Art. 42. O transporte de produtos e subprodutos florestais provenientes do corte ou supressão prevista no art. 40 deverá ser acompanhado da respectiva autorização para o transporte de produtos e subprodutos florestais de origem nativa emitida pelo órgão ambiental competente.

CAPITULO XIV DO PLANO MUNICIPAL DE CONSERVAÇÃO E RECUPERAÇÃO DA MATA ATLÂNTICA

Art. 43. O plano municipal de conservação e recuperação da Mata Atlântica, de que trata o art. 38 da Lei n º 11.428, de 2006, deverá conter, no mínimo, os seguintes itens:

I - diagnóstico da vegetação nativa contendo mapeamento dos remanescentes em escala de 1:50.000 ou maior;

II - indicação dos principais vetores de desmatamento ou destruição da vegetação nativa;

III - indicação de áreas prioritárias para conservação e recuperação da vegetação nativa; e

IV - indicações de ações preventivas aos desmatamentos ou destruição da vegetação nativa e de conservação e utilização sustentável da Mata Atlântica no Município.

Parágrafo único. O plano municipal de que trata o caput poderá ser elaborado em parceria com instituições de pesquisa ou organizações da sociedade civil, devendo ser aprovado pelo Conselho Municipal de Meio Ambiente.

CAPÍTULO XV DAS DISPOSIÇÕES FINAIS

Art. 44. Os órgãos competentes deverão assistir às populações tradicionais e aos pequenos produtores, nos termos do art. 13 da Lei n º 11.428, de 2006.

Art. 45. Nos casos em que este Decreto exigir a indicação de coordenadas geográficas dos vértices de áreas, tais coordenadas poderão ser obtidas com a utilização de equipamentos portáteis de navegação do Sistema Global de Posicionamento - GPS.

Art. 46. Os projetos de recuperação de vegetação nativa da Mata Atlântica, inclusive em área de preservação permanente e reserva legal, são elegíveis para os fins de incentivos econômicos eventualmente previstos na legislação nacional e nos acordos internacionais relacionados à proteção, conservação e uso sustentável da biodiversidade e de florestas ou de mitigação de mudanças climáticas.

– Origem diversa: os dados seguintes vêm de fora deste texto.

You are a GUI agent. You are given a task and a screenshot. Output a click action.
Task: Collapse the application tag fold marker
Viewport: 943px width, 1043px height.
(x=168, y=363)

Art. 47. O extrativismo sustentável e a comercialização de produtos e subprodutos oriundos de remanescentes da Mata Atlântica, quando realizados por pequenos produtores rurais e populações tradicionais, poderão integrar Sistemas Participativos de Garantia da Qualidade Orgânica, desde que atendidos os requisitos estabelecidos no Decreto n º 6.323, de 2007.

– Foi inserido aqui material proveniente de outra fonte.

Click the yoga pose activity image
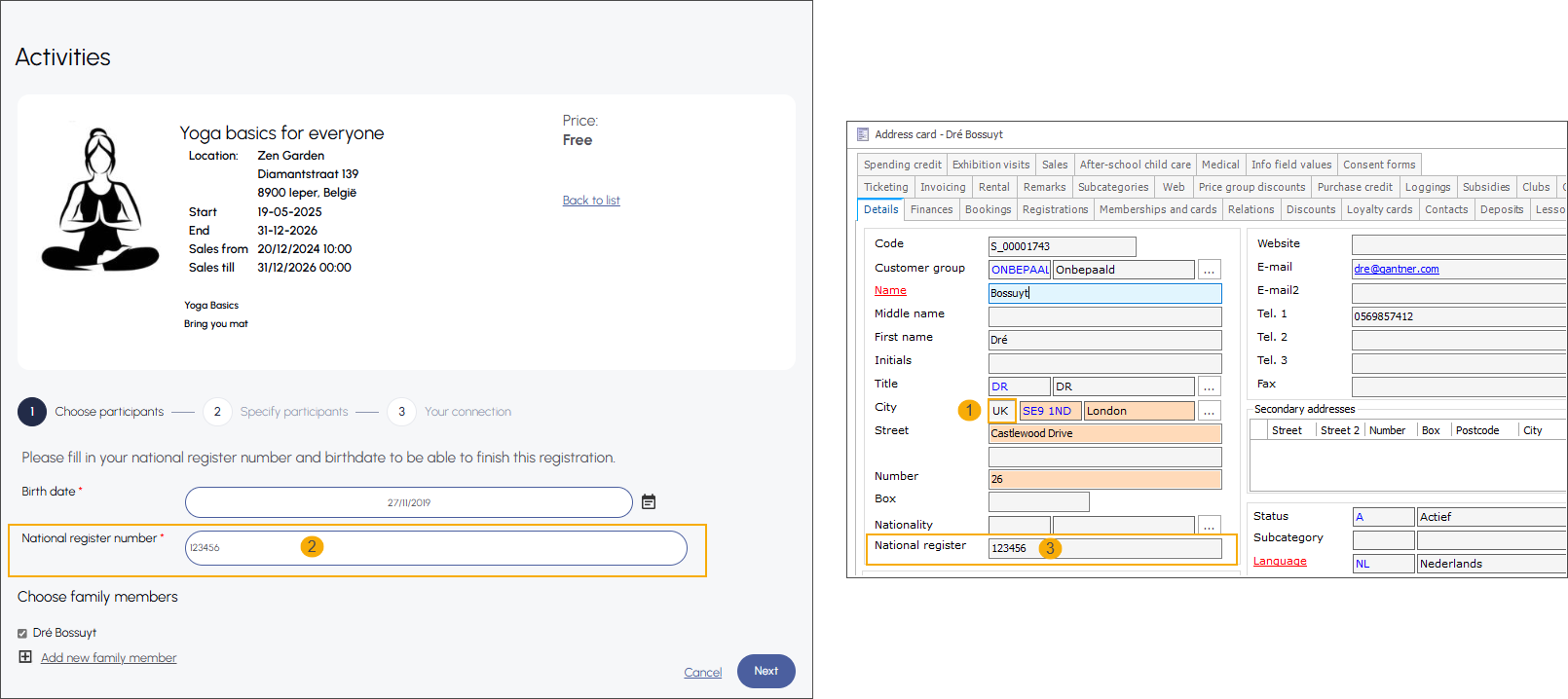 tap(99, 200)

Art. 48. A alternativa técnica e locacional prevista no art. 14 da Lei n. º 11.428, de 2006, observados os inventários e planos previstos para os respectivos setores, deve ser aprovada no processo de licenciamento ambiental do empreendimento.

Art. 49. Os empreendimentos ou atividades iniciados em desconformidade com o disposto neste Decreto deverão adaptar-se às suas disposições, no prazo determinado pela autoridade competente.

Art. 50. Este Decreto entra em vigor na data de sua publicação.

Art. 51. Fica revogado o Decreto n º 750, de 10 de fevereiro de 1993.

Brasília, 21 de novembro de 2008; 187º da Independência e 120º da República.